Government and the private sector sharing information about security threats - whether physical and digital - isn't a two-way street. What the government takes, it doesn't always give.
It's a problem highlighted in a just-released report, Efforts to Identify Critical Infrastructure Assets and Systems, issued Tuesday by the Department of Homeland Security's inspector general:
Several factors hamper DHS's ability to share information with its critical infrastructure/key resources partners. Although information submitted by states and sector experts is unclassified, the final lists are classified Secret. This presents an obstacle to stakeholders who do not have the necessary clearance. Threat information from intelligence agencies is also classified, which can be an impediment to information sharing. ... The intelligence on cyber threats to critical infrastructure control systems is not often shared with the owners of those systems.
The gap between stakeholder expectation and DHS reluctance to share critical information is something the inspector general feels can be resolved, and recommended that the department develop that would lead to greater sharing of final lists with partners and provide specific guidance to partners on sharing sensitive and classified information.
While DHS concurred with the recommendation, the IG wasn't totally satisfied with the department's response, which also involves sharing sensitive information with state governments.
There was no indication in its response on what actions will be taken to address this recommendation. We understand that protective security advisers and other DHS staff continue to work with states on sharing sensitive information. This recommendation will remain resolved and open until the department provides further information on how it will address greater sharing of lists.
No doubt DHS and its cohorts elsewhere in government, academia and business can figure out a way to furnish the owners of the nation's critical infrastructure with timely information regarding threats without exposing classified information.
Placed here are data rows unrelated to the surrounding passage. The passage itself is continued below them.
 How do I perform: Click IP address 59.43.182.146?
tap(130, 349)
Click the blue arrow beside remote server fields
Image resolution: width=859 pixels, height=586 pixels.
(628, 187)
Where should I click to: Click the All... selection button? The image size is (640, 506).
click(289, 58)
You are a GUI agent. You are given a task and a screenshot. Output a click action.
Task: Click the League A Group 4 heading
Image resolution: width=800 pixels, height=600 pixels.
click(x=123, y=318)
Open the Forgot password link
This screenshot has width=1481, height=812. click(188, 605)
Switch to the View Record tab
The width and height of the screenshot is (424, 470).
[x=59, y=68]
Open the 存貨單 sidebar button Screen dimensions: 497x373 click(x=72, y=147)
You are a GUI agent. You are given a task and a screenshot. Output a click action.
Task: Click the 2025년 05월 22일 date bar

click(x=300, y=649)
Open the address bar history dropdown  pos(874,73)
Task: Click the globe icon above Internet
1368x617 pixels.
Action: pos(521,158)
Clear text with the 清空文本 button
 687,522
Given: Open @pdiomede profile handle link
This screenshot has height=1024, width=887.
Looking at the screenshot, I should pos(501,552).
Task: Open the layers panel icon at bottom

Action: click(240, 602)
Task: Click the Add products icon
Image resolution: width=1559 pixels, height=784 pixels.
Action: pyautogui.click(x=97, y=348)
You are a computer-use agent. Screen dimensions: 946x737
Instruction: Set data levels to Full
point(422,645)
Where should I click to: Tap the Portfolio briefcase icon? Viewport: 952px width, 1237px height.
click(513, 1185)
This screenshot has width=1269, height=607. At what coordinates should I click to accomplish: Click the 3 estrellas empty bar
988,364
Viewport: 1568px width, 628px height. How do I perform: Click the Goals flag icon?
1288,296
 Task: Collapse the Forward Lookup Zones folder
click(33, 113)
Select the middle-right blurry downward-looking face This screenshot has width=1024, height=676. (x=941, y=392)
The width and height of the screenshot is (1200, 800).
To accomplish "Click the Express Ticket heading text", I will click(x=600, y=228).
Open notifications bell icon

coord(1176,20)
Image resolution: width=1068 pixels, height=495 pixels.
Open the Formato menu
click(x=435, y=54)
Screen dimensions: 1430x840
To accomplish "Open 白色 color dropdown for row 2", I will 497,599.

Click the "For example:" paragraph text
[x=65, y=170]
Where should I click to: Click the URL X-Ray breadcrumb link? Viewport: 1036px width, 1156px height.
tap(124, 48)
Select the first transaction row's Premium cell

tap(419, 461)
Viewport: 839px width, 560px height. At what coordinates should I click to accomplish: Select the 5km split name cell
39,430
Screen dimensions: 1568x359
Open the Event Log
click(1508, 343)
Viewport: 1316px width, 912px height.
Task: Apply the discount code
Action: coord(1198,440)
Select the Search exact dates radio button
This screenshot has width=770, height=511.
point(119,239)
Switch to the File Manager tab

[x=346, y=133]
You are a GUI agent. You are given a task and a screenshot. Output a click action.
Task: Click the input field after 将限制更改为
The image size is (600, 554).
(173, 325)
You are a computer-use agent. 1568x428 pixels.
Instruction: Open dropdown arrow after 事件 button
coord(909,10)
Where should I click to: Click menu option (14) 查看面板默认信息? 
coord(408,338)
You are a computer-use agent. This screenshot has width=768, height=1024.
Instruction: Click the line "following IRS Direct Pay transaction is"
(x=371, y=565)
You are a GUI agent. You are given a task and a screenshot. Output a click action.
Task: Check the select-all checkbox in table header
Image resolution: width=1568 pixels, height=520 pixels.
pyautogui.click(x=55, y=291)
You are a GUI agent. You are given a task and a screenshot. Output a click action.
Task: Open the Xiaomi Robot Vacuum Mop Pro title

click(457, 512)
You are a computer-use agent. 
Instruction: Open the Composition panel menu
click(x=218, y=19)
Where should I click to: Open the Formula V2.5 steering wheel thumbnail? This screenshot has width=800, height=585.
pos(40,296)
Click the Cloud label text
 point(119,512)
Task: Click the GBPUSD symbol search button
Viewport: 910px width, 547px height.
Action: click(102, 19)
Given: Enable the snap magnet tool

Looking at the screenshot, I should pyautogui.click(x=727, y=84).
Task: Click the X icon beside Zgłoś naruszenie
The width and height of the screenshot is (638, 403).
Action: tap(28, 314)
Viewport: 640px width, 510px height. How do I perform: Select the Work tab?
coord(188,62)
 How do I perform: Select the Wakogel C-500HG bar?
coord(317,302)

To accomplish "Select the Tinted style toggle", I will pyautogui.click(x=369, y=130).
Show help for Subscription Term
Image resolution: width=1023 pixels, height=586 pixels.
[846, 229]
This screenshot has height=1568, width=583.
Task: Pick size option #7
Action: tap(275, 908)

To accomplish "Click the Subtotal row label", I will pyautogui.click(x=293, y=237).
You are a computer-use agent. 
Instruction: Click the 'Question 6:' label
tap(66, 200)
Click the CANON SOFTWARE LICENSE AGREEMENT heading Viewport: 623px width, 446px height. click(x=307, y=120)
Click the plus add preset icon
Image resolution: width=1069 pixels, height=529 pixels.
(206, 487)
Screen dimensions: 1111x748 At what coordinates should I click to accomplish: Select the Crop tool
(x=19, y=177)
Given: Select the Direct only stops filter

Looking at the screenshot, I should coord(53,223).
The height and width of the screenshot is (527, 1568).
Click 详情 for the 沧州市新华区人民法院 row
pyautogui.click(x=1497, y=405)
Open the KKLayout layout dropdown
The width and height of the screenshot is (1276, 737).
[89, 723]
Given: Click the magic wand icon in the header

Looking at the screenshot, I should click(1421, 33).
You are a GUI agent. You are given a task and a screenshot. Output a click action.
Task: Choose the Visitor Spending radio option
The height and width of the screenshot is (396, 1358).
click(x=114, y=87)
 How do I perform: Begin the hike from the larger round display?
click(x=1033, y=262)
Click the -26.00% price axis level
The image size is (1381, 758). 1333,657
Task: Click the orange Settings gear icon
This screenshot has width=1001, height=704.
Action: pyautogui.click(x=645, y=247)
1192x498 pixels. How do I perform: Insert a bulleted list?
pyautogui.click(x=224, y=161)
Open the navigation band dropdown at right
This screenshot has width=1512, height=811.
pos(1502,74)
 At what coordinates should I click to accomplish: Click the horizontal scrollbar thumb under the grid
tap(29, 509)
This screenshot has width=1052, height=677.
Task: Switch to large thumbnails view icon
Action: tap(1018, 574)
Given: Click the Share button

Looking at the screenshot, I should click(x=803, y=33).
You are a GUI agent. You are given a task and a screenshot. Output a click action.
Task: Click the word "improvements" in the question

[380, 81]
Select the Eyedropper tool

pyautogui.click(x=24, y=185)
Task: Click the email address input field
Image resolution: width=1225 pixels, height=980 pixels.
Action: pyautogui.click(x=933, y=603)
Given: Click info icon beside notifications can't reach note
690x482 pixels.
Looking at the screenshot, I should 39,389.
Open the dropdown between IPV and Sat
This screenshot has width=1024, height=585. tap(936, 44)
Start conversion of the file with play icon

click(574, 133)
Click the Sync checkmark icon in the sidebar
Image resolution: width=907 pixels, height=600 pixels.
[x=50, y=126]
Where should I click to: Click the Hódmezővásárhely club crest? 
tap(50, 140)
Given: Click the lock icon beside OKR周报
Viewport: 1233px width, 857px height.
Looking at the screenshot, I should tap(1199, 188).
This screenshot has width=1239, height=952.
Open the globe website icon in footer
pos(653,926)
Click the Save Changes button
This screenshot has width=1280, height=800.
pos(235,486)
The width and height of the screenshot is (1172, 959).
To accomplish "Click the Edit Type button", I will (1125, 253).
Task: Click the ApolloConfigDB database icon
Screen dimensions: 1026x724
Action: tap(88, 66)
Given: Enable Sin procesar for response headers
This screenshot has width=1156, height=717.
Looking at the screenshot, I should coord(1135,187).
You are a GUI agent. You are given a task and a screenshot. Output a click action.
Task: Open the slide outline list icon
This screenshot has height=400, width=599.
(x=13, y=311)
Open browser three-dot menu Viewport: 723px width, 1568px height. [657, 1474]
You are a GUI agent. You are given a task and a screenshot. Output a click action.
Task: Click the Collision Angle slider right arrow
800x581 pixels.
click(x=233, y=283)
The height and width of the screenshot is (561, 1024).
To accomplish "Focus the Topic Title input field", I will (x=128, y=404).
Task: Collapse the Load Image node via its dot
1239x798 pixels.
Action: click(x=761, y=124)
The IG also noted that progress has been made in securing the cyber component of critical infrastructure operations, citing the National Infrastructure Protection Plan - a government document that aims to unify critical infrastructure and key resources - that states that cross-sector cyber work is inherently difficult. In its discussions with public and private experts across 15 sectors, the IG said, most understood the importance of cybersecurity.
However, many experts said that more pressing concerns, such as attacks on buildings or the possibility of biological contamination, are a higher priority. A security manager for one non-DHS sector-specific agency said that the sector has no cybersecurity concerns, while others believed that attacks on asset control systems would not create nationally significant problems. Some state experts suggested that staffing limitations or the need for more expertise hinders their cyber asset identification.
These issues may explain why most sectors have a limited emphasis on cyber criticality criteria. A criterion for the freight-rail subsector suggests that states submit cyber systems that would create a loss of signaling apparatus and disrupt the monitoring of rail cars in transit. A freight rail expert told us that cyber issues are vital to the market viability of railroad companies. Cyber disruption could have devastating economic consequences.
Specific cyber identification criteria for each sector would likely not improve cybersecurity overall. Many assets with cyber components are already identified on the lists without itemizing cyber systems or interdependencies. Sectors with greater concern about cybersecurity did note positive work with the Homeland Infrastructure Threat and Risk Analysis Center on cyber assets, and some regulatory entities, such as the Nuclear Regulatory Commission, help focus asset owners on enhancing cybersecurity. As DHS expands its risk analysis and understanding of cross-sector dependencies, the need for specific cyber criteria for various sectors may appear.
Even if some enterprise don't see cybersecurity as crucial as physical security of the nation's critical infrastructure, the IG report demonstrates how the two are inevitably linked.